* [Material for the task]
Segment Open

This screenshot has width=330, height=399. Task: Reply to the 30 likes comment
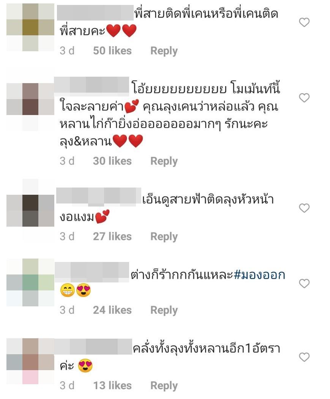coord(164,161)
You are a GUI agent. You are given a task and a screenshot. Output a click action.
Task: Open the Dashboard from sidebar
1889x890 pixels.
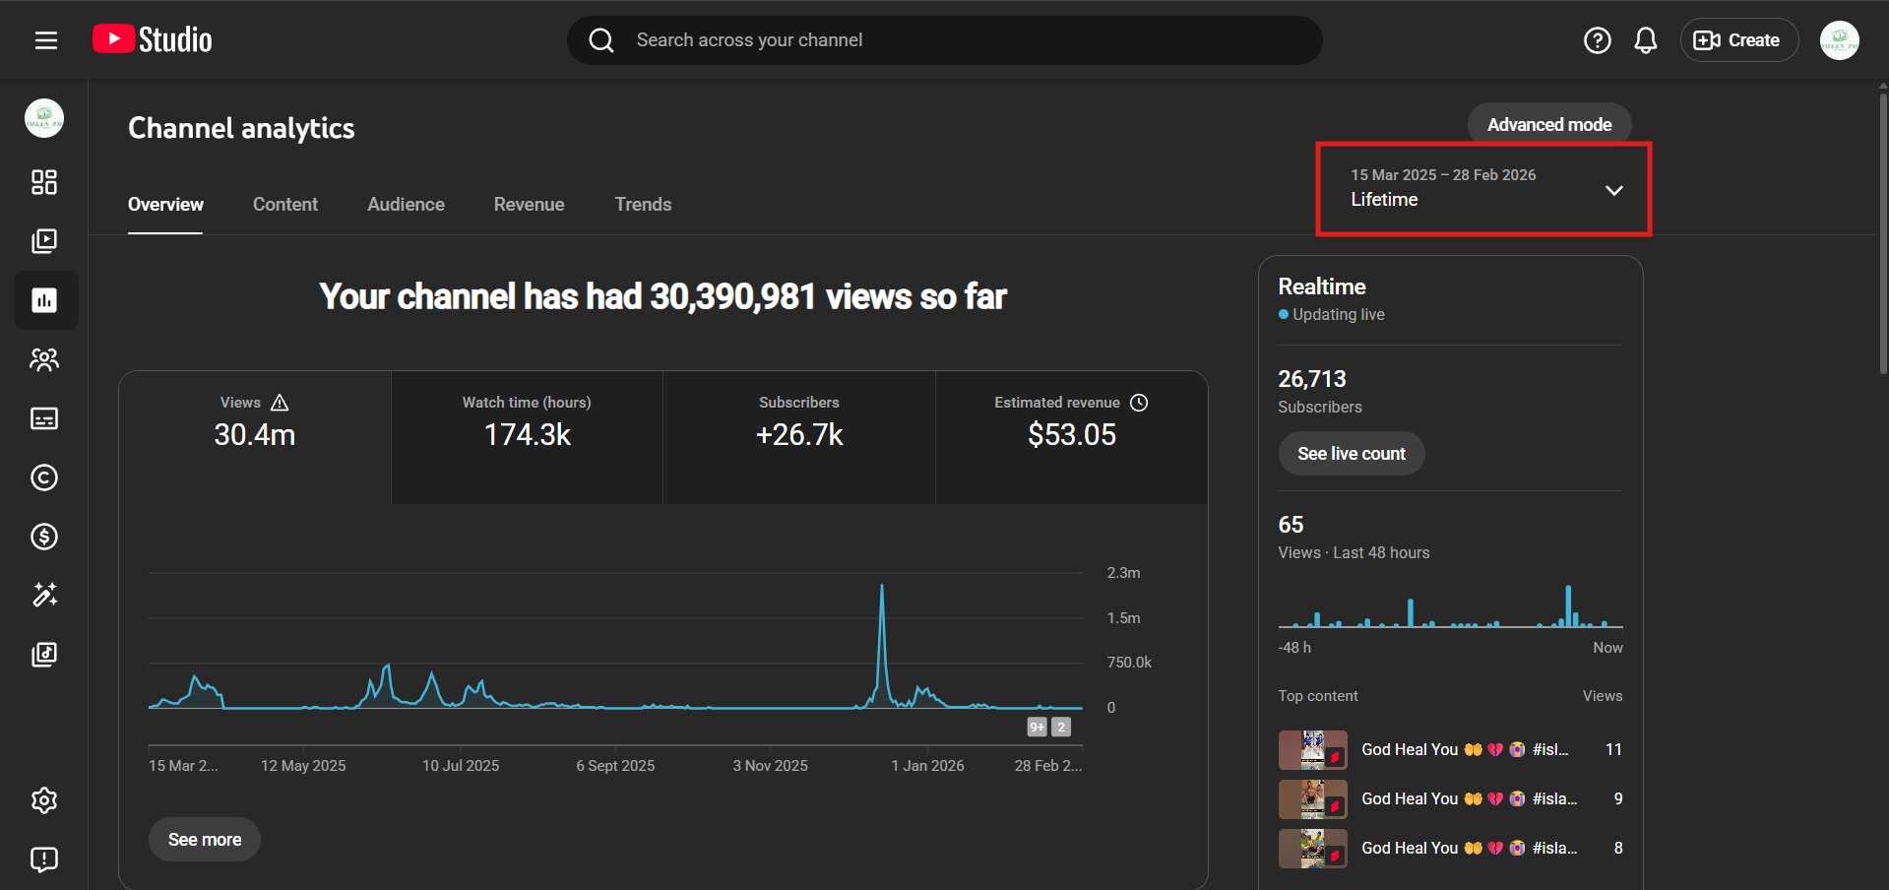[44, 182]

Segment Closed

* [Exercise description] Leaving aside the images, write out every entry above exactly.

* [Solved problem]
This screenshot has width=330, height=399. Task: Reply to the 30 likes comment
coord(164,161)
You are a GUI agent. You are given a task and a screenshot. Output a click action.
Task: Open the Dashboard from sidebar
1889x890 pixels.
[44, 182]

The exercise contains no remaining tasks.